# [Exercise brief]
Line count for "will": give the number of lines in the records below that hold it, and nothing else.

# [Task inputs]

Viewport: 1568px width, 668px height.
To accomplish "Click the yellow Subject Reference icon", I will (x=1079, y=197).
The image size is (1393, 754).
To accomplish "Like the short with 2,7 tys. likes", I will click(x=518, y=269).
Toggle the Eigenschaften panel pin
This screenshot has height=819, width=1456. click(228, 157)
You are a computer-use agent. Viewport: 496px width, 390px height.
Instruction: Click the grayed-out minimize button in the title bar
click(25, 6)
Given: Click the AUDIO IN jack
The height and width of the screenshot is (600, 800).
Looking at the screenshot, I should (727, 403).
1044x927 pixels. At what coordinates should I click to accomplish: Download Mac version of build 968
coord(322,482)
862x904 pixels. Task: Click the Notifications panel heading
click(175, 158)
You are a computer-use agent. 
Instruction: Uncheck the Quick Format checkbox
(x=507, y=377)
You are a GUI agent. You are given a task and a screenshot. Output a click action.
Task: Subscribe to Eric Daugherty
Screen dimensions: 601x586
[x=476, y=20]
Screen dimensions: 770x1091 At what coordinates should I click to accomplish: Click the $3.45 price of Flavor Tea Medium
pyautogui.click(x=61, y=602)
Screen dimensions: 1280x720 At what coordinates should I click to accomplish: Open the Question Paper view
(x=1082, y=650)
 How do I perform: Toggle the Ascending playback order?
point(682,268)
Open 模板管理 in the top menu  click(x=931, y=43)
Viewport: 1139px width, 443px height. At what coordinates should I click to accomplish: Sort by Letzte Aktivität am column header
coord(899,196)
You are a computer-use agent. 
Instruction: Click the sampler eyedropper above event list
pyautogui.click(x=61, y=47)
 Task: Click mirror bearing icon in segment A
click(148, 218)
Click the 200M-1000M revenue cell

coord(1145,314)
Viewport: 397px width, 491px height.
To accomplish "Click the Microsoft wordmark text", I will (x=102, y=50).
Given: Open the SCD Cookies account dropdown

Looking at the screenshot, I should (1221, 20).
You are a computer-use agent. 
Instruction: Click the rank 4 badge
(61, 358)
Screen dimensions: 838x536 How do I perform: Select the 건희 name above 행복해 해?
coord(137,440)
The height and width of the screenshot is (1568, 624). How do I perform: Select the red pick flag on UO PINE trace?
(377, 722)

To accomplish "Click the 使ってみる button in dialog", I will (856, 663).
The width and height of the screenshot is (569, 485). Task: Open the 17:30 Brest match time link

# [Task answer]
4